Anthracyclines have various mechanisms of action that in the end lead to DNA double-strand breaks. Single-nucleotide polymorphisms (SNPs) in DNA repair genes may alter the protein function, affecting DNA repair proficiency and, therefore, the efficiency of DNA damaging chemotherapy. We have analysed whether SNPs in DNA repair genes (XRCC1, XRCC3 and XPD) could be useful to predict the response to anthracyclines in patients with early-stage breast cancer (EBC). Peripheral blood samples from 150 patients with EBC were used for genotyping XRCC3Thr241Met, XRCC1Arg399Gln and XPDLys751Gln. Genotypes were correlated with survival outcomes. Eighty-four patients received treatment with chemotherapy regimens containing anthracyclines. In this group, patients with XRCC1Arg399Arg had a significant improvement in 5-year Disease Free Survival (DFS) compared with those with the Arg/Gln and Gln/Gln variants (84 vs 46 %, p = 0.026). In the multivariate analysis, XRCC1Arg399Arg was reported as an independent prognostic factor for DFS (HR 0.4, CI-95 % 0.2-0.9, p = 0.035). Patients with the XRCC3 Met241Met genotype presented better 5-year OS than those carrying the Thr/Thr and Met/Thr variants (100 vs 70 %, p = 0.030).
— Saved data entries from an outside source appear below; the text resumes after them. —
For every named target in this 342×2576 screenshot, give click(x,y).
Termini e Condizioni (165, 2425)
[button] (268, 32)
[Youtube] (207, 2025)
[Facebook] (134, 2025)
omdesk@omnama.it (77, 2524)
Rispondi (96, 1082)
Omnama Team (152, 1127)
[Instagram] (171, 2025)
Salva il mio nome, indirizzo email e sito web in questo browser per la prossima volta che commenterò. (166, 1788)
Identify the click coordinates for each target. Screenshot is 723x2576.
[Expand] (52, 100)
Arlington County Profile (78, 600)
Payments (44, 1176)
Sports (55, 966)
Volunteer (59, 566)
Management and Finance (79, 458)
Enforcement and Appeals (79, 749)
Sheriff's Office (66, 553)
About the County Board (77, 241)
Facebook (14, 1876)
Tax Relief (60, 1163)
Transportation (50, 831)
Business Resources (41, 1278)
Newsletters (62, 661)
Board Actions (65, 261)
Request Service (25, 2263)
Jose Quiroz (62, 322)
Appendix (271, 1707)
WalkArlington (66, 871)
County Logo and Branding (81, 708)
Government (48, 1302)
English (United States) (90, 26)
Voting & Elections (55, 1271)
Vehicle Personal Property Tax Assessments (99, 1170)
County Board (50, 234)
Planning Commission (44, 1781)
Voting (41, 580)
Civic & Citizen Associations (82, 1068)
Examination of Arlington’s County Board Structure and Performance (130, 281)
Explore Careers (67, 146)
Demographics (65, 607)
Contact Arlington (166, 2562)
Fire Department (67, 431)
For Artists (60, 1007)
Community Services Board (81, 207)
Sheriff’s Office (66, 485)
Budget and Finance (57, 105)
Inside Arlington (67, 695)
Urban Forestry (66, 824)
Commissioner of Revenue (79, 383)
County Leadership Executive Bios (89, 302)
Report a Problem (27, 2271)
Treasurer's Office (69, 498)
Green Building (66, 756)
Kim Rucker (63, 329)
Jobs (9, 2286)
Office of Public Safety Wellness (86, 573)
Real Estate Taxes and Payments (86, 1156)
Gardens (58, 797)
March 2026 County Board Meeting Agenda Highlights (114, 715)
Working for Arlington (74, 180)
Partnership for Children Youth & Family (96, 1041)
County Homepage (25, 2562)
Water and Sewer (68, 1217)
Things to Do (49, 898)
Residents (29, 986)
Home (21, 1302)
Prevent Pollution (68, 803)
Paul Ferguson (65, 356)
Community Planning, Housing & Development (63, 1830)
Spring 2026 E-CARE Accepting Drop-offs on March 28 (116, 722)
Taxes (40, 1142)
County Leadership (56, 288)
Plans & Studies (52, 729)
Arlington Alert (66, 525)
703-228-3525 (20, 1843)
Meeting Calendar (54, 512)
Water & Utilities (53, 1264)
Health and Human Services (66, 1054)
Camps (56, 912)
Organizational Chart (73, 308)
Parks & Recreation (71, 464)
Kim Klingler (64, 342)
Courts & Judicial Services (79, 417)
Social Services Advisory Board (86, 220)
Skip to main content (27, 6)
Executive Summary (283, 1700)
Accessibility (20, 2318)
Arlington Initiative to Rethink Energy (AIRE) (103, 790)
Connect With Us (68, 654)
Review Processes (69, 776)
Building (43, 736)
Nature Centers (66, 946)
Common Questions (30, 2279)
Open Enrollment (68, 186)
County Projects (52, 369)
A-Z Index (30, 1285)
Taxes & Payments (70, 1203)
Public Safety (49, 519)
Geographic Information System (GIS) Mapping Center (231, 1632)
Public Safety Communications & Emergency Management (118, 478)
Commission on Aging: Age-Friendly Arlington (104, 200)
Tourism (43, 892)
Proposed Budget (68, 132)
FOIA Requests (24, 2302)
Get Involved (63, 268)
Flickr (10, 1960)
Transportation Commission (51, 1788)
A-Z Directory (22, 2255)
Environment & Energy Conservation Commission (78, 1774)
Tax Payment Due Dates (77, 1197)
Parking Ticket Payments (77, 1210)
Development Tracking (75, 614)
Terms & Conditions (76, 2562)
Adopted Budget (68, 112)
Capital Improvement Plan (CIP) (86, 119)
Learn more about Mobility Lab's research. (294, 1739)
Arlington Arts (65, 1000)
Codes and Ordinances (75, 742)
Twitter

A multivariate analysis for OS confirmed the independent prognostic value of XRCC3 Met241Met (HR 0.15, CI-95 % 0.02-0.90, p = 0.048). These differences were not significant when patients receiving other chemotherapy treatments, different from anthracyclines, were also considered (n = 150). XPDLys751Lys was associated with older age at diagnosis than the Lys/Gln and Gln/Gln genotypes (65 vs 58 years, p < 0.0001). XRCC3Thr241Met and XRCC1Arg399Gln may be predictive of survival outcome in EBC patients treated with anthracycline-based chemotherapy regimens.